The court quotes State Farm on the appropriate size of punitive damages: "Single-digit multipliers are more likely to comport with due process, while still achieving the State's goals of deterrence and retribution, than awards with ratios in [the] range of 500 to 1, or, in this case [referring to Campbell v. State Farm], of 145 to 1."


Continuing to quote State Farm, the court noted that the U.S. Supreme Court, "did acknowledge, however, that even those tentative ratios might be adjusted up or down. A greater ratio might comport with due process if 'a particularly egregious act has resulted in only a small amount of economic damages . . .'."

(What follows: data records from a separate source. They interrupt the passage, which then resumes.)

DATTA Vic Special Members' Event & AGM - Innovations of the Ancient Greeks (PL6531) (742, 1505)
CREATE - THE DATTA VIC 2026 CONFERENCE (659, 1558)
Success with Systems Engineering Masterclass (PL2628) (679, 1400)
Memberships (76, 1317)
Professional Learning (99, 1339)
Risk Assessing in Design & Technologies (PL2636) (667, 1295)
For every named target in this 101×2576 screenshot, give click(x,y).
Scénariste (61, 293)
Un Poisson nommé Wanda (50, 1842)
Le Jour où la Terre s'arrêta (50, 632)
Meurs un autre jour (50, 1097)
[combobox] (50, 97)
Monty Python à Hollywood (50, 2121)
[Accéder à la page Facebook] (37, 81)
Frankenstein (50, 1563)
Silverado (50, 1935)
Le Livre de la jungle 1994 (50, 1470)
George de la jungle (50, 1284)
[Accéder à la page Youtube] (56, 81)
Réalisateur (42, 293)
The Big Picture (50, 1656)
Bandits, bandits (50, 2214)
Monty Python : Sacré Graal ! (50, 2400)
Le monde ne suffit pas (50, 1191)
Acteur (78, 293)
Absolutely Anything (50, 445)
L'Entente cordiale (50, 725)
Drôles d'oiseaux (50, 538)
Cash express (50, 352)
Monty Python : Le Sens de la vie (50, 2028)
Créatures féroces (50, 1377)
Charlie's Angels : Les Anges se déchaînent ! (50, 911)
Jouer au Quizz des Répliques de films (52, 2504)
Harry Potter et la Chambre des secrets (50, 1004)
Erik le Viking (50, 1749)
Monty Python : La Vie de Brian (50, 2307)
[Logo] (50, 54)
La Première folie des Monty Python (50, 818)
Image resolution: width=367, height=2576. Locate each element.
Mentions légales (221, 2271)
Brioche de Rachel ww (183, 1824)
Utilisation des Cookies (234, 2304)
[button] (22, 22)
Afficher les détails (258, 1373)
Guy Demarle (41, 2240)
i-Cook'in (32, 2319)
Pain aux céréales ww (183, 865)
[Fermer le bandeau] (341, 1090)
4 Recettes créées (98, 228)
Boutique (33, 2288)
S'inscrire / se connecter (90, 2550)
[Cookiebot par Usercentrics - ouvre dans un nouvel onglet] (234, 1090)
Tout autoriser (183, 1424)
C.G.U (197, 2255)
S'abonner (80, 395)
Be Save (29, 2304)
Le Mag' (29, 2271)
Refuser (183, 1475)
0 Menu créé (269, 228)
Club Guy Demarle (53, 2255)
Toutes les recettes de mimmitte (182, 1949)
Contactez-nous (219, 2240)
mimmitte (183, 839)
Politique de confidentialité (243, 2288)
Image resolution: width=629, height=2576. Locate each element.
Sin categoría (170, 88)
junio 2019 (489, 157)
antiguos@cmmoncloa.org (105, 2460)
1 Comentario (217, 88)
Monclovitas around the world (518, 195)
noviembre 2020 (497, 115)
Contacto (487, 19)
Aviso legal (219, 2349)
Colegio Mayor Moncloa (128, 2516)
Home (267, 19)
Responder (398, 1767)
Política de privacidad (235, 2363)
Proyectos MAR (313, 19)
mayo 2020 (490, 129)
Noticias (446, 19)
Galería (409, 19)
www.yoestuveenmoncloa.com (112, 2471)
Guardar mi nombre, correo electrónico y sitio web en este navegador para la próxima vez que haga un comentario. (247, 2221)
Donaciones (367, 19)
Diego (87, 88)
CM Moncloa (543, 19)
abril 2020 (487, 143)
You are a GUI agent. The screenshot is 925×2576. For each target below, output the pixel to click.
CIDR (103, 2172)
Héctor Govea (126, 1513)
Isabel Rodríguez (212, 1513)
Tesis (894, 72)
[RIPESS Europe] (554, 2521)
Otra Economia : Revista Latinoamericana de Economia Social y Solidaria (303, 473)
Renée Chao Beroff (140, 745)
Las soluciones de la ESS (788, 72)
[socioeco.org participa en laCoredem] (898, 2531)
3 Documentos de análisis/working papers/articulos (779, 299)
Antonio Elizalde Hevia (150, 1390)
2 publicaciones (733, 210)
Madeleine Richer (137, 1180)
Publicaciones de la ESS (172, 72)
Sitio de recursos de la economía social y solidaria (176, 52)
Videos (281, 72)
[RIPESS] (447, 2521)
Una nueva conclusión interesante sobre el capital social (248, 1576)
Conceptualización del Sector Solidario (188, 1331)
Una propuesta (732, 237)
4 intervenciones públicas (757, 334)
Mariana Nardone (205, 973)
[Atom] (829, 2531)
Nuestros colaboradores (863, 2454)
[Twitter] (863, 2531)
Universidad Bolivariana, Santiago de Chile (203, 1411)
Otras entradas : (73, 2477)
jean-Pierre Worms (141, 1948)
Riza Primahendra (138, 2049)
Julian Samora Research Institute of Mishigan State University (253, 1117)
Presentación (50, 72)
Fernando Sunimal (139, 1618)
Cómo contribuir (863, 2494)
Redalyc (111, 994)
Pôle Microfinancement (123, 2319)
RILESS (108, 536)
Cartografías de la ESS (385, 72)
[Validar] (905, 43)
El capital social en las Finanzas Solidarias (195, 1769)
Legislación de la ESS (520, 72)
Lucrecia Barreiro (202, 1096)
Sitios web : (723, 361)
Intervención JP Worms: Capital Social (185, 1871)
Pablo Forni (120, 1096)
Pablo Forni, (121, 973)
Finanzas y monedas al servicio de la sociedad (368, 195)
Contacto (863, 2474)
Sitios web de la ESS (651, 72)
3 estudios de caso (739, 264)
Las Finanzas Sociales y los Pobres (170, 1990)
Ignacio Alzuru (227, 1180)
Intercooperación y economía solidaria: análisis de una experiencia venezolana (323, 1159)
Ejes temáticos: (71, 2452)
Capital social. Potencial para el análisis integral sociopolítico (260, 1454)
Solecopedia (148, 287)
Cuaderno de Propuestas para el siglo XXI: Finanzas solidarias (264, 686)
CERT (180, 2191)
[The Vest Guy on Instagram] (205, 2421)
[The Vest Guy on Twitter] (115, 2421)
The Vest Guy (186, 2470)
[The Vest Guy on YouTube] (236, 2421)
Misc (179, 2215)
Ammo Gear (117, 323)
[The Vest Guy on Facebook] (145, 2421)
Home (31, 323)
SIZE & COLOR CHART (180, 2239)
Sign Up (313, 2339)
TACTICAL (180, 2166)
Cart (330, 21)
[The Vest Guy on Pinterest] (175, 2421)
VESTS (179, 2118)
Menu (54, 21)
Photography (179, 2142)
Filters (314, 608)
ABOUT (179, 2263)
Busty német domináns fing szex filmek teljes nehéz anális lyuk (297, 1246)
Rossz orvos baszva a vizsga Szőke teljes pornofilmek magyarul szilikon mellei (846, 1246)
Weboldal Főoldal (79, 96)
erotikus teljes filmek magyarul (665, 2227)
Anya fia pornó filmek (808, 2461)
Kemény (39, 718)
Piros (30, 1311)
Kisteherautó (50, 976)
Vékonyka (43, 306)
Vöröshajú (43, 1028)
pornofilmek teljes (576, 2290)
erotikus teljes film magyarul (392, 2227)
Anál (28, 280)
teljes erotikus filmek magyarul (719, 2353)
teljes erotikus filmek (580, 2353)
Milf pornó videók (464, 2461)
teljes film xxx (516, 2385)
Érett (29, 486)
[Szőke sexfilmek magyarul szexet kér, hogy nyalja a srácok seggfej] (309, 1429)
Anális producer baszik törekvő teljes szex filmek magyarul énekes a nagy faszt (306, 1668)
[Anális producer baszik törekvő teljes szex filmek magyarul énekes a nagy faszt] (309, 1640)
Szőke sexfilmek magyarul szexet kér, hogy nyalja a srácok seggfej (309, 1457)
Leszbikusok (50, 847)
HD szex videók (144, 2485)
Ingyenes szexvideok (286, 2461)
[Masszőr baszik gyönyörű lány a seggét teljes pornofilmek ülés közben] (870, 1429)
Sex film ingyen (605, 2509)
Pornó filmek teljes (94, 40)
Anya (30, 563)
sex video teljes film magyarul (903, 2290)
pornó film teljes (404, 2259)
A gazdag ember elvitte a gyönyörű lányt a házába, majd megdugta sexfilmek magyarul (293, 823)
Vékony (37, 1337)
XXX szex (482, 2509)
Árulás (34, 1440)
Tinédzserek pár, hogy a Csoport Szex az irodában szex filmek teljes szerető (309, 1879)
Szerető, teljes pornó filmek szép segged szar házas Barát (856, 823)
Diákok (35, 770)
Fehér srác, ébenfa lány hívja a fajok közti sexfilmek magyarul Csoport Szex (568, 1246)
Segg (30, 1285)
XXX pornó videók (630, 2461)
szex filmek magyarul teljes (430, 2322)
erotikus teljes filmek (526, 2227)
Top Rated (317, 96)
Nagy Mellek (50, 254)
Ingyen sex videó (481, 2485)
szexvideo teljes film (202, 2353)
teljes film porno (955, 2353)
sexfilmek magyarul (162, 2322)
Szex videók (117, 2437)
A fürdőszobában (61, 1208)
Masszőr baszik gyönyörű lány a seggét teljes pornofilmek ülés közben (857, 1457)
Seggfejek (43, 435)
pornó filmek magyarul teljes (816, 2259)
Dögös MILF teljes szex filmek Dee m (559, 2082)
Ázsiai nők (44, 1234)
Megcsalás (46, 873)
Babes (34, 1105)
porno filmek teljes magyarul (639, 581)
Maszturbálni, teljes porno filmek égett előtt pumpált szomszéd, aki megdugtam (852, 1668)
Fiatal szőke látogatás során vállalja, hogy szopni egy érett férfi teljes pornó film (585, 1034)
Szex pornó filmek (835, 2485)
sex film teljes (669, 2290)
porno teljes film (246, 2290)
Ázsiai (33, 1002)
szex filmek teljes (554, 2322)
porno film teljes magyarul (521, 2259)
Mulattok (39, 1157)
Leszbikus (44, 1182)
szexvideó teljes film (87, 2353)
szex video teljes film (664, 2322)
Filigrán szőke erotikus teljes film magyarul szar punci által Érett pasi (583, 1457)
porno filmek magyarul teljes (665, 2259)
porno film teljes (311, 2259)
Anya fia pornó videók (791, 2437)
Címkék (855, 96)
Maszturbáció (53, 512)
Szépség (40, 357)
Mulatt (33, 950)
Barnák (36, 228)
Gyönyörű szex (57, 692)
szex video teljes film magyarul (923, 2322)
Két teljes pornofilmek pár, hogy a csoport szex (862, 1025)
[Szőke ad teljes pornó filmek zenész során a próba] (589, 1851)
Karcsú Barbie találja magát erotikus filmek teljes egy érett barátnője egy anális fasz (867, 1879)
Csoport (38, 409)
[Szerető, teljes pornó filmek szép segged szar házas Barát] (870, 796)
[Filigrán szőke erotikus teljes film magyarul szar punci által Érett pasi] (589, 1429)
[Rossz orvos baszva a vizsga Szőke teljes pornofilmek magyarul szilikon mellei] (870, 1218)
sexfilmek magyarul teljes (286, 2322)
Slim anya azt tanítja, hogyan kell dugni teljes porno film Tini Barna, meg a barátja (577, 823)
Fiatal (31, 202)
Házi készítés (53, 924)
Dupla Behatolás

The court concludes by excoriating Philip Morris's behavior:

Philip Morris's conduct here was extraordinarily reprehensible, by any measure of which we are aware. It put a significant number of victims at profound risk for an extended period of time. The State of Oregon treats such conduct as grounds for a severe criminal sanction, but even that did not dissuade Philip Morris from pursuing its scheme.

In summary, Philip Morris, with others, engaged in a massive, continuous, near-half-century scheme to defraud the plaintiff and many others, even when Philip Morris always had reason to suspect -- and for two or more decades absolutely knew -- that the scheme was damaging the health of a very large group of Oregonians -- the smoking public -- and was killing a number of that group. Under such extreme and outrageous circumstances, we conclude that the jury's $79.5 million punitive damage award against Philip Morris comported with due process, as we understand that standard to relate to punitive damage awards.

A recent Working Paper by Tobacco Control Resource Center attorney Sara D. Guardino and Northeastern University School of Law Professor Richard A. Daynard entitled "Punishing Tobacco Industry Misconduct: The Case for Exceeding a Single Digit Ratio Between Punitive and Compensatory Damages, [pdf]" supports the important role of punitive damages and distinguishes two types of reprehensibility: primary, concerning the reprehensibility of the defendant’s underlying conduct, and secondary,  involving the reprehensibility of the defendant’s “scorched earth” litigation tactics, which often result in the plaintiff’s inability to maintain an action against the defendant. [ University of Pittsburgh Law Review 2005;67.]



Edward L. Sweda, Jr., Senior Attorney for the Tobacco Products Liability Project at Northeastern University School of Law in Boston, noted that the,"U.S. Supreme Court has a golden opportunity to examine what the Oregon Supreme Court earlier this year unanimously termed the ‘extraordinarily reprehensible’ misconduct of tobacco giant Philip Morris,"

Mark Gottlieb, Director of the Tobacco Products Liability Project noted: "While we would have preferred to have seen the Court reject Philip Morris’s petition outright, we believe that the Court will preserve the dual objectives of punitive damages in our civil justice system: to punish outrageous wrongdoing and deter similar reprehensible misconduct in the future. To do otherwise would effectively excuse and encourage horrendous corporate and personal misconduct. Such a result would be unthinkable."